17 June 2025

Miscommunication in Baku
The road to escalation in Suwayda

Syria in Transition has learned from well-placed sources that the recent escalation in Suwayda is the result of a consequential misunderstanding between Syrian and Israeli officials during a face-to-face meeting in Baku last Saturday that centered on the possibility of a future peace agreement.

In that meeting, the Syrian transitional authorities proposed the restoration of the 1974 Ceasefire Agreement alongside a series of under-the-table confidence-building measures (CBMs) to lay the groundwork for a comprehensive peace deal over a five year period.

Israel reportedly rejected this framework, insisting that the 1974 agreement was now null and void. It demanded a new security arrangement that would include an Israeli military presence beyond the Golan Heights for a five-year transitional period. Israel also pushed for a “warm normalisation” modelled on its agreement with the UAE, including the opening of embassies and business ties. The transitional authorities flatly rejected these terms.

Despite the impasse, the Syrian delegation suggested that further progress could be made if Israel reciprocated the CBMs already offered by Damascus, including the transfer of intelligence files on executed Israeli agent Eli Cohen, and the withdrawal of heavy weapons from Syria’s south. They specified that Israel should greenlight the transitional authorities to fully integrate Suwayda into Syrian state structures. Israel reportedly agreed.

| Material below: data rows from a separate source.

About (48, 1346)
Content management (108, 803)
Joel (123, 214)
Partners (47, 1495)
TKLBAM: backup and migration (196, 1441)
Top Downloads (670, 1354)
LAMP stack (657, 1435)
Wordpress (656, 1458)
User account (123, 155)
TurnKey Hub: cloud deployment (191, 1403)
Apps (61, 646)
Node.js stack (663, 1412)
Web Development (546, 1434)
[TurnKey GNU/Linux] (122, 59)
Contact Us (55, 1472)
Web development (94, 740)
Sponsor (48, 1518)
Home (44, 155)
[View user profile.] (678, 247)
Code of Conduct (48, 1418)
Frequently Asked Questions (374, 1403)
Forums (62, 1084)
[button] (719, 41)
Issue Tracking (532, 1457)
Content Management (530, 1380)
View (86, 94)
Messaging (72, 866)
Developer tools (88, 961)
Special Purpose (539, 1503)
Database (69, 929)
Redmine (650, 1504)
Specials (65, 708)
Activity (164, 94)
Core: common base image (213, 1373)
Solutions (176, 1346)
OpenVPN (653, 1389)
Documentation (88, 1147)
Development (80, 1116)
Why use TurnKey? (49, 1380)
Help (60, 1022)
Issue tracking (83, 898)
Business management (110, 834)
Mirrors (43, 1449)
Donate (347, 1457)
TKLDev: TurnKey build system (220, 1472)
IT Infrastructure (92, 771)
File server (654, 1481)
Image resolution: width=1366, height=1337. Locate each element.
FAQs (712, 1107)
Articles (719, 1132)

Syrian transitional authorities understood (or wanted to believe) that this was a green light by Israel to take over the whole of Suwayda. Damascus quickly moved to exploit the ongoing Druze-Bedouin tensions as a pretext to send General Security forces into Suwayda as peacekeepers and impose a fait accompli takeover of the city.

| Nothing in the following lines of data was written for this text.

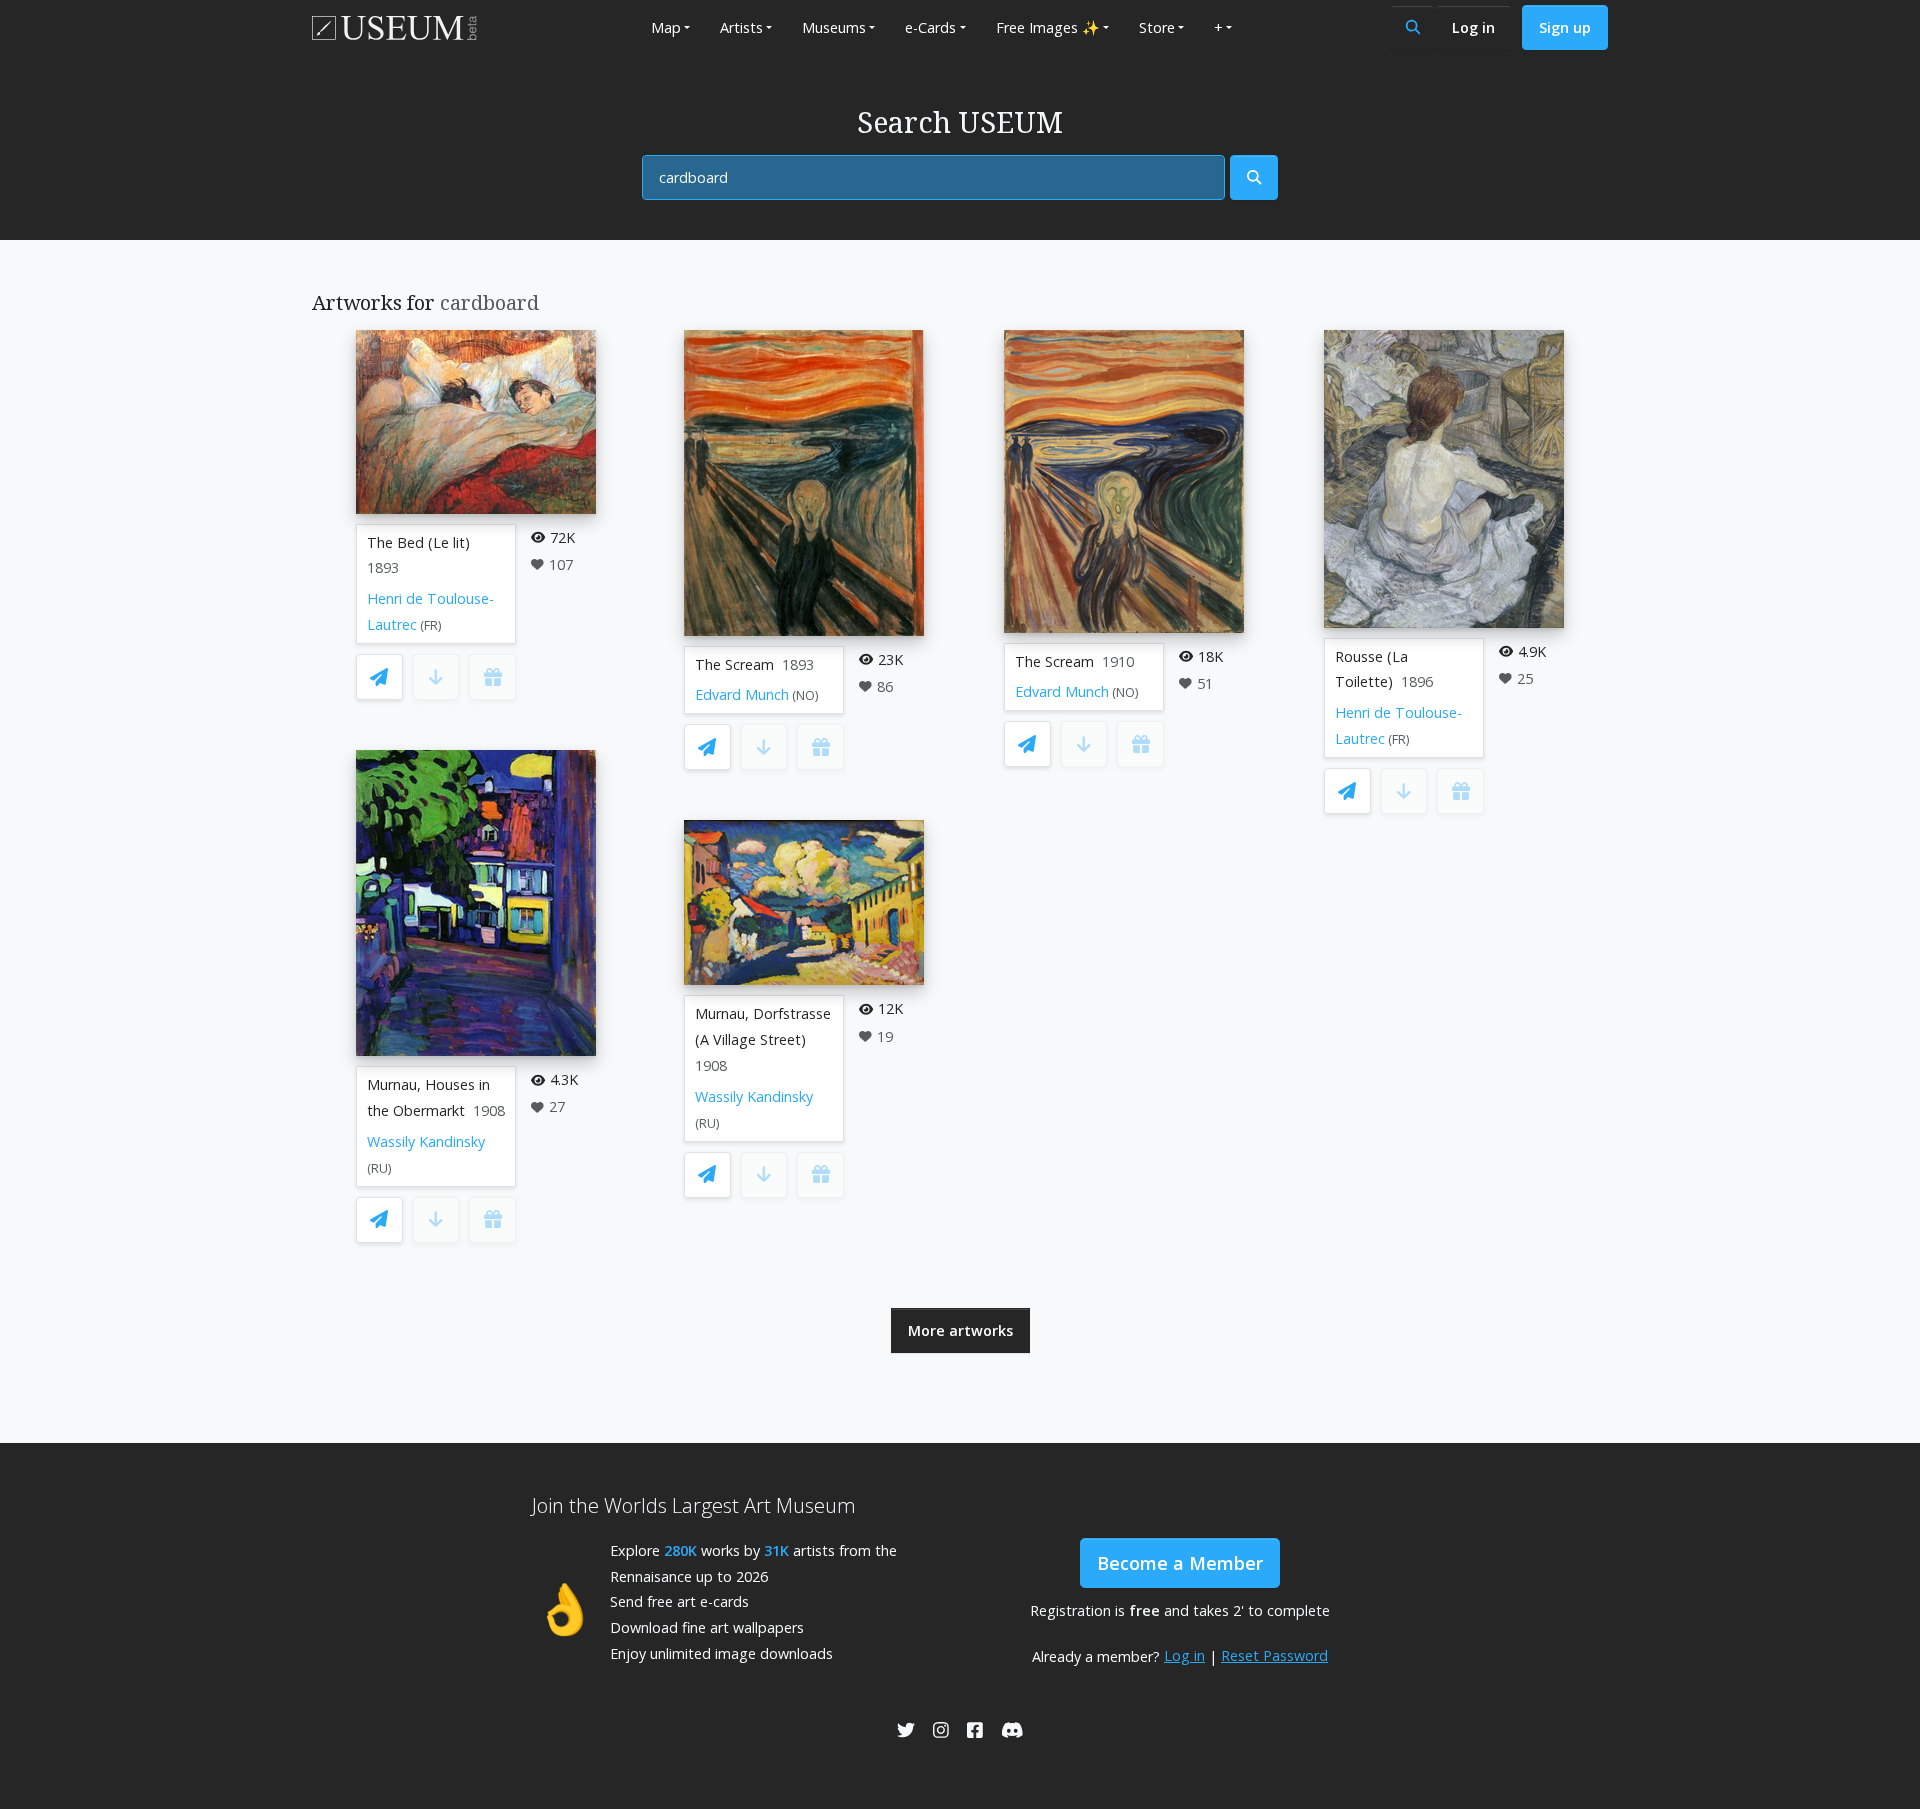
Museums (834, 27)
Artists (741, 27)
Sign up (1565, 27)
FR (431, 625)
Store (1157, 27)
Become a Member (1180, 1563)
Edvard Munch (742, 694)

President Sharaa is said to have believed that strong US backing, particularly following recent remarks by Special Envoy Tom Barrack on the future of the SDF and rejection of federalism, would shield him from Israeli backlash. He also appears to have overestimated the strength of pro-government Druze factions while underestimating support for anti-government Druze leader Sheikh Hikmat Hajari. Some insiders suggest Sharaa may have been poorly advised by his defence and foreign ministers, both eager for quick wins in their respective portfolios.

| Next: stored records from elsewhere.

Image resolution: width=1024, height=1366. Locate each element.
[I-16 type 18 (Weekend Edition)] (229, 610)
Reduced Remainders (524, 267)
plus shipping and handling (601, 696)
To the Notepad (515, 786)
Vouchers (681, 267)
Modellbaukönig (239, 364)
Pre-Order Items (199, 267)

The operation backfired almost immediately. General Security, largely composed of inexperienced new recruits, entered Suwayda without coordination with Hajari’s militia and walked straight into an ambush. Many were killed or captured. The ensuing bloodshed triggered calls for revenge by government loyalists. HTS’s military wing may have ignored any instructions from Sharaa to commit to a political solution.

Israel had a far narrower reading of what was agreed in Baku. From the Israeli perspective, the green light referred strictly to implementation of pre-existing arrangements: restoring state services and establishing a minimal, locally-manned security presence. Damascus’ push for a full military takeover was seen by Tel Aviv as a violation of the verbal understanding and an act of aggression. Public comments by Marco Rubio describing the crisis as a “misunderstanding” appear to lend support to this reading of events.

Repeated Israeli warnings to pull back were ignored in Damascus, where Sharaa reportedly feared that a withdrawal would be perceived as a humiliating climbdown. Instead, he doubled down. And Israel, in turn, retaliated.

Despite the military setback, President Sharaa has emerged as a hero in the Sunni street. His defiance of both Israel and Hajari – whom many perceive as an Israeli puppet and traitor – has boosted his popular standing. It has also ignited unseen sectarian hate against the Druze community, with even calls for economic boycotts of Suwayda.

However, the image of infallibility that once surrounded Sharaa after a string of foreign policy coups is now visibly cracked. Within armed circles, especially among the HTS military leadership and allied factions, Sharaa is seen as a weakened leader. He now faces the difficult task of restraining calls for sectarian revenge after the deaths of hundreds from the army and the security forces.

The crisis has also exposed the limits of Sharaa’s state-building project. His strategy of integrating minorities not through political means but by coercion is drawing international scrutiny. What was intended as an assertion of sovereignty has instead damaged his credibility abroad. The SDF’s already deep skepticism of Damascus has only hardened further. And in Ankara, frustration is mounting: Turkish officials view Sharaa’s misstep as having handed Israel a pretext to expand its political and physical footprint inside Syria.